To validate the proposed control system, simulations are conducted in MATLAB/Simulink. The transfer functions for the quadcopter’s roll, pitch, and yaw channels are derived based on experimental parameters and model functions. For instance, the transfer functions for roll and pitch angles are:
$$ G_1 = G_2 = \frac{50}{0.15s^2 + s} $$
The yaw angle transfer function is:
$$ G_3 = \frac{14.3}{0.15s^2 + s} $$
And the roll and pitch rate transfer functions are:
$$ G_4 = \frac{14.3}{0.15s + 1} $$
The simulation compares double closed-loop control, double closed-loop PID control, and double closed-loop fuzzy PID control. The PID parameters are tuned using the Control System Tuner in MATLAB, with values listed in the following table:
| Parameter | P | I | D | N |
|---|---|---|---|---|
| Inner Loop | 0.03582 | 0.04439 | 0.00095 | 13.50644 |
| Outer Loop | 0.28720 | 0.47133 | 0.03246 | 44.47831 |
Under no external disturbances, the system responses for the three control methods are analyzed. Key performance metrics such as overshoot, peak time, rise time, and settling time are recorded in the following table:
| Control Method | Overshoot (%) | Peak Time (s) | Rise Time (s) | Settling Time (s) |
|---|---|---|---|---|
| Double Closed-Loop | 60.4 | 0.183 | 0.093 | 1.520 |
| Double Closed-Loop PID | 12.9 | 1.744 | 0.68 | 5.312 |
| Double Closed-Loop Fuzzy PID | 20.2 | 0.003162 | 0.001834 | 0.008335 |
To test robustness, a step disturbance with an amplitude of 0.2 is applied between 3 and 4 seconds. The double closed-loop fuzzy PID control shows minimal overshoot (less than 0.01) and rapid recovery, highlighting its superior disturbance rejection capabilities compared to the other methods. The double closed-loop control exhibits significant oscillations and slow adjustment, while the double closed-loop PID control has reduced overshoot but longer settling times and larger errors under disturbance.
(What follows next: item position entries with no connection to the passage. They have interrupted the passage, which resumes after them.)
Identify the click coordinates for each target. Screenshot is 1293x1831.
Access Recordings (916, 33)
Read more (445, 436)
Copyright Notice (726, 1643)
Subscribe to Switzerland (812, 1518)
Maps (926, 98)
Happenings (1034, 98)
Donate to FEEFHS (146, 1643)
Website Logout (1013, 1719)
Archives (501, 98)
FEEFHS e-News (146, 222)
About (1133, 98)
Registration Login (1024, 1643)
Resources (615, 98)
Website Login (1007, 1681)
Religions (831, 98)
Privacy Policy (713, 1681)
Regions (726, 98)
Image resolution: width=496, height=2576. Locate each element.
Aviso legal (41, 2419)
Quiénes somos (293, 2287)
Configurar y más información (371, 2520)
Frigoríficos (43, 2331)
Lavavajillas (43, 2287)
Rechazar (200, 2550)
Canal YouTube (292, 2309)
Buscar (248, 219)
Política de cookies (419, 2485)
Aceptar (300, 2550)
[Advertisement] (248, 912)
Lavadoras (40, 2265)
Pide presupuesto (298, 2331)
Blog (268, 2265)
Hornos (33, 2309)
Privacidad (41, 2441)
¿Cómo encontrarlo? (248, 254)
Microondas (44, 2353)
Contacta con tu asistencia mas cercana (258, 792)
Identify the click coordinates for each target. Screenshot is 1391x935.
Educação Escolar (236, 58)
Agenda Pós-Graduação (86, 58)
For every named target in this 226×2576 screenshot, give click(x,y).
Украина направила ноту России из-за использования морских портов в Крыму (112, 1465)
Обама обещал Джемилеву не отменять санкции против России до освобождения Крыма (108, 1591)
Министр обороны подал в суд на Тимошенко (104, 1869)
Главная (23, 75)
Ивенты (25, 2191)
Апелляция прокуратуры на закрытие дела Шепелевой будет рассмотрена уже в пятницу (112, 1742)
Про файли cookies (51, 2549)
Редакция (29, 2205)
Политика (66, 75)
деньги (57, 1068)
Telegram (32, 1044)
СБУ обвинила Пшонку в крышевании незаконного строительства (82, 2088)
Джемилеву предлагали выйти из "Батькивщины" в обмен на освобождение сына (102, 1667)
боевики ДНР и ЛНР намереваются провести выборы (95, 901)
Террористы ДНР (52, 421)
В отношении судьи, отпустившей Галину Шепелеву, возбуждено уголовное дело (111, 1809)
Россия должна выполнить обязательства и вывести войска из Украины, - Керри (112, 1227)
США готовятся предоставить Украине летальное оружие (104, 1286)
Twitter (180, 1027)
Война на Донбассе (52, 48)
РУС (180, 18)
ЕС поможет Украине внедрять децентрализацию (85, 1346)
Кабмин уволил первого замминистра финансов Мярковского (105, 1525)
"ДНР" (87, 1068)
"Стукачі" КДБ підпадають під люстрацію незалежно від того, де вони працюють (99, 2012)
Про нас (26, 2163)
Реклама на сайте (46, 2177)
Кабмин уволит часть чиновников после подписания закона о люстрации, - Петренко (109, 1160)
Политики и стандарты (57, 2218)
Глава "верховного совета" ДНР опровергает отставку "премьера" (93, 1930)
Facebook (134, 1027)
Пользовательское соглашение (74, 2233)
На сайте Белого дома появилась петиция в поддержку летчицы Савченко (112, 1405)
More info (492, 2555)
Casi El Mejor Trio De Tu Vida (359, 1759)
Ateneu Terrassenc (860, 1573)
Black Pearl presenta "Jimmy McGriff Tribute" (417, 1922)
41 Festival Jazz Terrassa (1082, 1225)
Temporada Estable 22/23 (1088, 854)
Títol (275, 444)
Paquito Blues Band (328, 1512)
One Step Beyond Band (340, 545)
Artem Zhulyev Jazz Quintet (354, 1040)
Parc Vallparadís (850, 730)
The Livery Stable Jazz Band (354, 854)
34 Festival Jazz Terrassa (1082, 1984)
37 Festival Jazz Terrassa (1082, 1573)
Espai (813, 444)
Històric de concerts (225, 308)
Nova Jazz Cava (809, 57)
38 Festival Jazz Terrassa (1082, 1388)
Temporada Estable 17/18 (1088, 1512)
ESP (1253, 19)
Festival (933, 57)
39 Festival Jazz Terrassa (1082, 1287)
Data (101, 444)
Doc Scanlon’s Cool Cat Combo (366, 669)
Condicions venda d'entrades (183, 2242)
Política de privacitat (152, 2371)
In conclusion, the double closed-loop fuzzy PID control system for quadcopter attitude control demonstrates excellent performance in terms of rapidity, stability, and robustness. The inner attitude loop and outer position loop, both utilizing fuzzy PID control, effectively handle the nonlinear and underactuated characteristics of the quadcopter. Simulation results confirm that this approach outperforms traditional double closed-loop and PID-based methods, making it a promising solution for practical quadcopter applications. Future work could explore real-time implementation and optimization for varying flight conditions.